Belarusian journalist (born 1979)

Natalya Valyatsinawna Radina (Наталля Валянцінаўна Радзіна, born 3 May 1979), also known as Natalya Radzina, is a Belarusian journalist and the editor-in-chief of the independent news site Charter 97, which publishes many articles critical of the regime of Belarusian president Aleksandr Lukashenko.

==Editorship of Charter 97==
Following the disputed December 2010 presidential election—in which pro-democracy candidate Andrei Sannikov lost to Lukashenko—a number of opposition protesters took to the streets, alleging fraud. Radina and the Charter 97 staff posted numerous articles documenting arrests and injuries to the protesters by state security forces.

==Repression==
On 21 December 2010, the Charter 97 office was raided by agents of the State Security Committee of the Republic of Belarus (known in Russian as the "KGB"). Radina only had time to post "We're all at the KGB" on the site before being arrested and taken away.

Radina was then indicted on charges of "organizing mass disorder", an offense carrying a possible fifteen-year jail sentence. Amnesty International named her a prisoner of conscience and demanded her release, as did the Committee to Protect Journalists. Radina was released on 31 January 2011 on the condition that she relocate from the capital of Minsk to her hometown of Kobrin. She was told not to leave Kobrin and to check in daily with police; in addition, her passport was confiscated, and she was forbidden to speak about her case.

Unable to work, Radina fled from Belarus to Russia in March 2011. She spent four months in hiding in Moscow before receiving asylum from Poland and moving there to live. She continues to act as editor-in-chief of Charter 97. Later in 2011 she got political asylum in Lithuania.

In July 2018, while living in Poland, Radina received a death threat that she attributed to Belarusian authorities.

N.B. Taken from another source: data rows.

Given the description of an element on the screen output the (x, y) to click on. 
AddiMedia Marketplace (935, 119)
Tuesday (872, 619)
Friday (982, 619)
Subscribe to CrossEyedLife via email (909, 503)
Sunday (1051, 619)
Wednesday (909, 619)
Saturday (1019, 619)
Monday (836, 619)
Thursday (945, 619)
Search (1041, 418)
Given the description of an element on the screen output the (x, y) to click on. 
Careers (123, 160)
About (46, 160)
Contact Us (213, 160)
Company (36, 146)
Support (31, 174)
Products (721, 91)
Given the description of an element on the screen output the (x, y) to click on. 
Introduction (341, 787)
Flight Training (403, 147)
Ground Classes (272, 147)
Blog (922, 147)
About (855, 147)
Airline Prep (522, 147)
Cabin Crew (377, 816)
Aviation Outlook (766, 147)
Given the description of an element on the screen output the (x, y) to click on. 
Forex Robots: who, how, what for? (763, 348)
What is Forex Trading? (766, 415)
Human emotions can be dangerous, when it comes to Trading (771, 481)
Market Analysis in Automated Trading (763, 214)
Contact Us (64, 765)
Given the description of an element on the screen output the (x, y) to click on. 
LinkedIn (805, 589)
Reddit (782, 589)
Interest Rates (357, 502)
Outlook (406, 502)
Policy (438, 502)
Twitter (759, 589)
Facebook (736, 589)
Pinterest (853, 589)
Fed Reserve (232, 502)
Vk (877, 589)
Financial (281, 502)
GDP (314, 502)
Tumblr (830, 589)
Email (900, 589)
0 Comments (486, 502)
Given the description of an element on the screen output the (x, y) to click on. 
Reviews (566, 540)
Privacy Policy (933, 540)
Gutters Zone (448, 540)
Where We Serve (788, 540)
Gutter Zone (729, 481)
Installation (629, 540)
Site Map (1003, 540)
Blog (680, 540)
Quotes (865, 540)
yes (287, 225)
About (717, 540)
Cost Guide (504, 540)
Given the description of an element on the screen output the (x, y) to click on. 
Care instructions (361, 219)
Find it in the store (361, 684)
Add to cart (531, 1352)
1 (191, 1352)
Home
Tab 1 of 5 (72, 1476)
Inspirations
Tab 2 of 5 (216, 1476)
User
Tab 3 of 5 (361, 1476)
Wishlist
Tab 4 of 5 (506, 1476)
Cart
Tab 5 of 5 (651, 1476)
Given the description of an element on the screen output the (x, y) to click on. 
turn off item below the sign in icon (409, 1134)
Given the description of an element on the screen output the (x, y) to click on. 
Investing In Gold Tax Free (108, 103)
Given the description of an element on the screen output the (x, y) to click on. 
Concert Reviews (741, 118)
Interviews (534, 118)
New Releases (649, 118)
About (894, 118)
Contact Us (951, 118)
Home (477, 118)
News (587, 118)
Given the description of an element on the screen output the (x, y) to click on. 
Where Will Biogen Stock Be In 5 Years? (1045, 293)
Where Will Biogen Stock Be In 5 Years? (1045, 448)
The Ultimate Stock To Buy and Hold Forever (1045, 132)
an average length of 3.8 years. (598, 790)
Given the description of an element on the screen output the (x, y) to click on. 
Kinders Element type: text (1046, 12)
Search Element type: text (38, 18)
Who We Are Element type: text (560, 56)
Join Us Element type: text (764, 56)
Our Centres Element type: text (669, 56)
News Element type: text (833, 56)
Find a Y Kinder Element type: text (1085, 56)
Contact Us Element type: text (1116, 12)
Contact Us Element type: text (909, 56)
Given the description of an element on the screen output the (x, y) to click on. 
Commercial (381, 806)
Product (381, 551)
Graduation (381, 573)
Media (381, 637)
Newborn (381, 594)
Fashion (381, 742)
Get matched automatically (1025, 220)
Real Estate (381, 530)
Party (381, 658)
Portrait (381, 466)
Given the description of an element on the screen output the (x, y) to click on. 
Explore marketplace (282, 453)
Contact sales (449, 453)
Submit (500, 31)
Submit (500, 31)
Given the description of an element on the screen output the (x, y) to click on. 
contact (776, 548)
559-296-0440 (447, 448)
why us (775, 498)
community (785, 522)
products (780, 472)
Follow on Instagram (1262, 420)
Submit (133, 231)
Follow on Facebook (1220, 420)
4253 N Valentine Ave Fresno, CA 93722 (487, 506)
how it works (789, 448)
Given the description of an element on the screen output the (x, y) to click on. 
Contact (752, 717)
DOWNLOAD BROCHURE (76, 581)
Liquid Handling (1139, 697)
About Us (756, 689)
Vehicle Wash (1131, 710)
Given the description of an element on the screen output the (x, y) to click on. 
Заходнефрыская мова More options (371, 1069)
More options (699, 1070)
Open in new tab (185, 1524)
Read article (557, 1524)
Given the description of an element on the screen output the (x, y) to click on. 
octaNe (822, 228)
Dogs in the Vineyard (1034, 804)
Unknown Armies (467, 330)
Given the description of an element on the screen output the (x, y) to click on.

Reporters Without Borders called for the Polish authorities to identify the source of the threat and provide protection for Radina.

==Awards==
In November 2011, The Committee to Protect Journalists presented Radina its International Press Freedom Award, "an annual recognition of courageous journalism". In her acceptance speech, Radina blamed "foreign indifference" for the continued dictatorship of Lukashenko and called on foreign governments to remember that "all of Belarus today is a big prison".